Zionists are not tattletales


Israel Harel
Haaretz
20 May '10

Out of fear over demographics and anxiety over the position of the Obama administration, a good many Jews are prepared for concessions in the West Bank and a temporary cessation of construction in Jerusalem.

But the Jewish public's deeper instinct remains Zionist. The public knows that the state arose thanks to the settlement of the valleys, the Galilee and the Negev. If it supports - as does the government - accepting American dictates, the public arrived at this point sadly. It certainly does not share the joy with which the radical left welcomes the American dictates. It disdains this left, whose campaign over the years, funded by foreign elements (some of which reject the fundamental existence of the Jewish state ), encourages alienation from parts of the homeland. The obvious outcome of the left's activity is rising violence between Jews and Arabs and strife between Jews.

For these reasons and others, fewer than 1,000 people (as reported disappointedly by Army Radio, which had earlier worked hard to fill Zion Square ) turned out for the leftist "mass demonstration" under the slogan "Zionists, not settlers."

Zionists, as every high school student knows, even if he studies civics using the post-Zionist text "To be a citizen of Israel" (and most high school students study from this, as the Education Ministry's official text ), always settled the land. Without settlement, the State of Israel would not have been established. And the moment the settler movements began to undermine their own foundations and reject the just nature of their historic path, they crumbled socially and economically. The best of its young people left the country, their creation dried up and their impact on the culture and values of the rest of Israeli society faded.

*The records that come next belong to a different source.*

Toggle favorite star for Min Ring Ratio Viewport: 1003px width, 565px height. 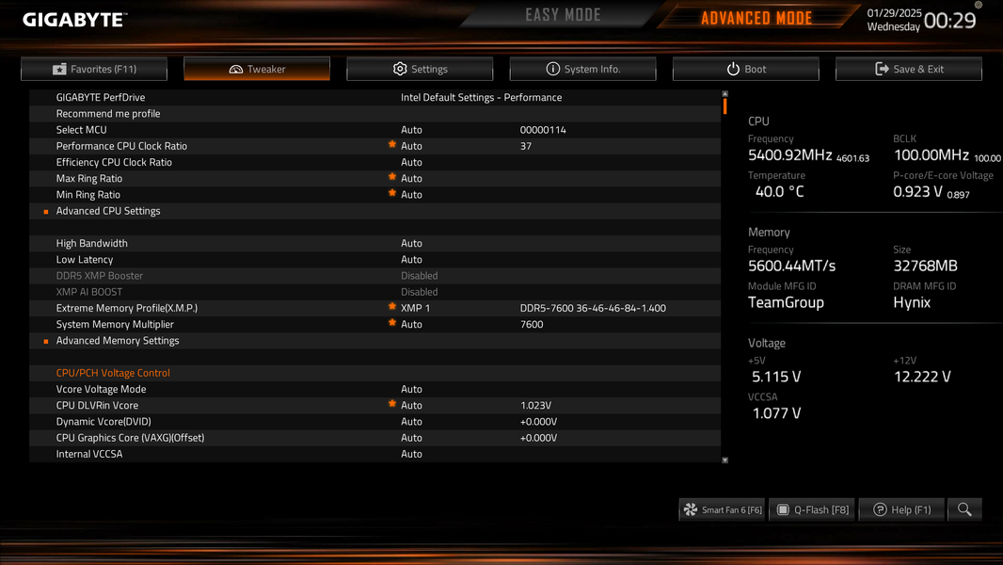[392, 193]
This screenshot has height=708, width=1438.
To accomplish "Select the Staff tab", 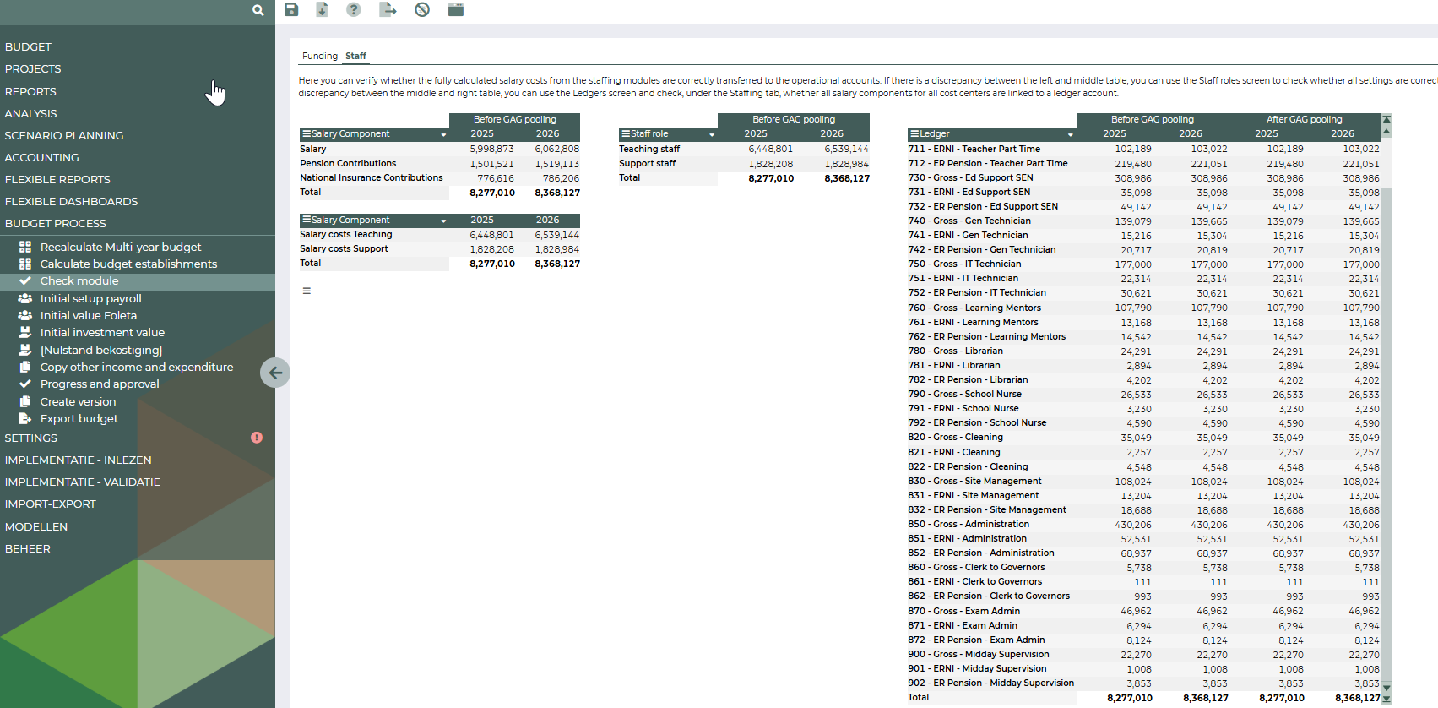I will (355, 56).
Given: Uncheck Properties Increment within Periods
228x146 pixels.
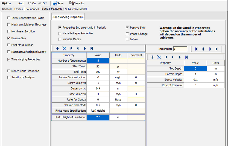Looking at the screenshot, I should click(x=60, y=28).
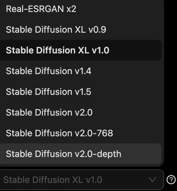
Task: Choose the Stable Diffusion v2.0 entry
Action: [x=80, y=112]
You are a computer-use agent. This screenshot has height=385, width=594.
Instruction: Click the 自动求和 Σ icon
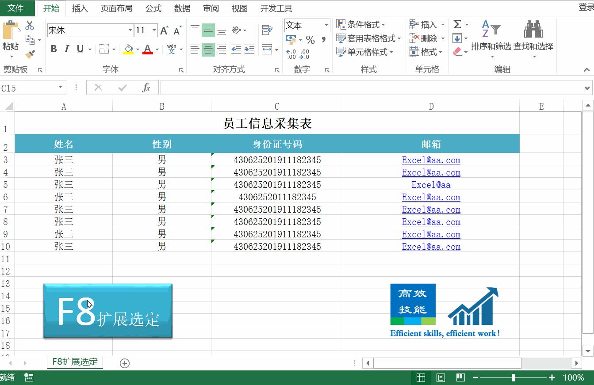tap(456, 24)
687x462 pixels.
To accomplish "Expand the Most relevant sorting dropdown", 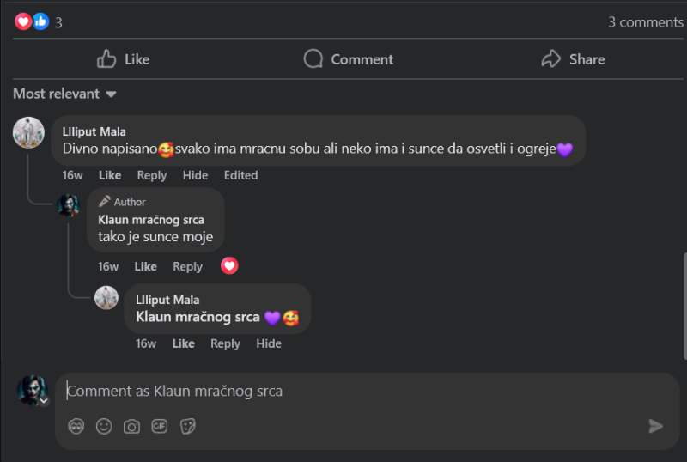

The leftist coalition that organized the rally - "the national left" of Meretz, Peace Now and what remains of the Kibbutz Movement (just before the rally internal dissent forced it to remove its name from the list of organizers ) - broadcast hatred, alienation and denunciation. Hatred and excoriation were woven into almost every section of the "manifesto" of the "national left," initiated by Eldad Yaniv and Shmuel Hasfari, first and foremost against the settlers. A movement does not emerge from such an insulting and destructive text, even the greatest opponents of the settlers concede. Such a movement certainly does not emerge that is renewing the constructive, unified and pioneering path of the national Zionist left, as its writers and supporters allege (and only in that realm; it has almost no support among the general public ).